Unfortunately, Obama never delivered on his promises of Cannabis reform. The Obama Justice Department did make some progress — issuing legal guidelines, such as the Ogden Memo and the Cole Memo — delimiting the use of federal law enforcement resources against Cannabis providers operating pursuant to state law. Nevertheless, arrest rates remained high, federal raids continued, and the “Drug War” raged unabated. President Obama’s most conspicuous failures featured more-frequent raids by the Drug Enforcement Administration (DEA), IRS audits, and threats of prosecution against not only dispensaries but anyone who dealt with them.
Which brings us to the results of the most recent election. A solid majority of the American public now agree that responsible Cannabis users should not be treated like criminals. Eight out of ten Americans support the medical use of Cannabis, and nearly 3 out of 4 Americans support a fine-only (no jail) for adult use Cannabis consumers. Over 60% of Americans now favor legalizing Cannabis, according to the most recent Gallup poll — the highest percentage support ever reported in a nationwide scientific poll.

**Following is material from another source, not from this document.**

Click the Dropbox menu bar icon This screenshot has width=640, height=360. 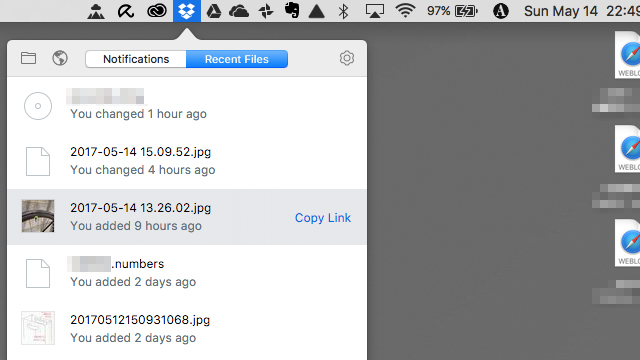[187, 11]
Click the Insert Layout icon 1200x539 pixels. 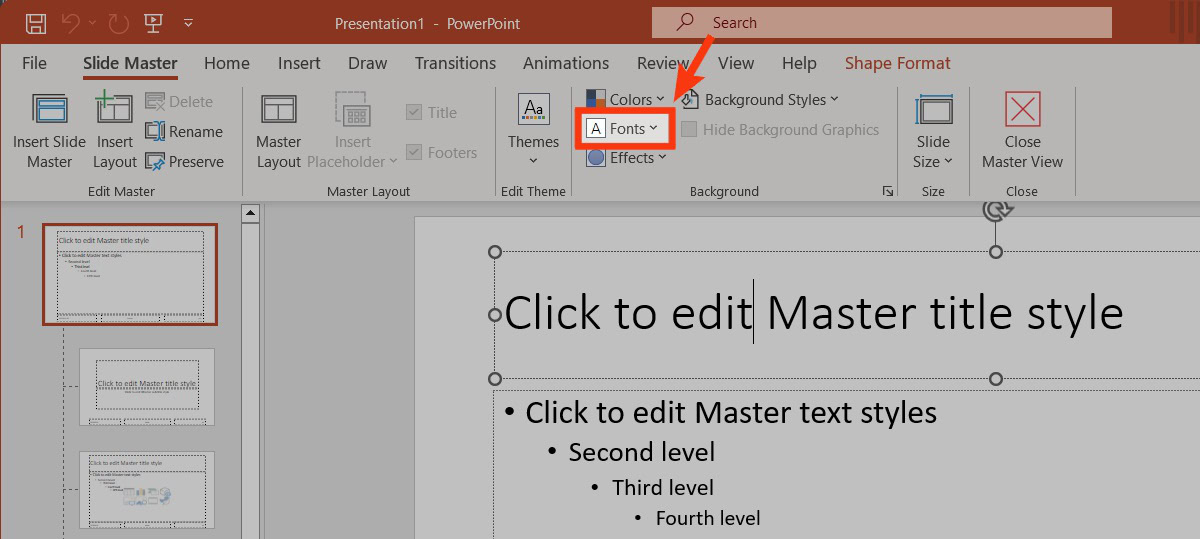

Specifically, voters approved the legalization of medical Cannabis access in two states, Mississippi and South Dakota. Voters in Arizona, Montana, New Jersey, and in South Dakota legalized the adult use of Cannabis. The measures in Arizona, Montana, and South Dakota each permit adults to possess and cultivate Cannabis for personal use and establish a regulated retail market.
All of the Cannabis measures on the ballot this year won with relatively strong support — by 5 percentage points or more. The States of Montana, Mississippi, and South Dakota illustrate the broad support Cannabis access measures enjoy across the Country — regardless of party affiliation. Those states handed big wins to both President Donald Trump and to Cannabis access supporters. In total, 15 states have now either enacted or have voted to enact adult-use legalization laws, while 36 states have either enacted or have voted to enact medical Cannabis access laws.
Not surprisingly, the issue of federal legalization and/or decriminalization of Cannabis has finally bubbled to the surface where it can no longer be ignored. United States House of Representatives Majority Leader Steny Hoyer (D-MD) previously announced this summer that the chamber would vote on the Marijuana Opportunity, Reinvestment and Expungement (MORE) Act in September. But in October, that plan was postponed following pushback from certain centrist Democrats who worried about the optics of advancing cannabis reform before passing another coronavirus relief package.
Several of those members were voted out during an election in which voters in states such as Montana and South Dakota approved Cannabis legalization ballot measures. Hoyer confirmed on Monday that marijuana legalization is still on the table before the presidential transition and will get a vote in December.
Will Cannabis access finally get a vote at the federal level? Only time will tell. But one thing is for certain – Cannabis has won the culture wars and currently, it is the only thing we can all agree upon.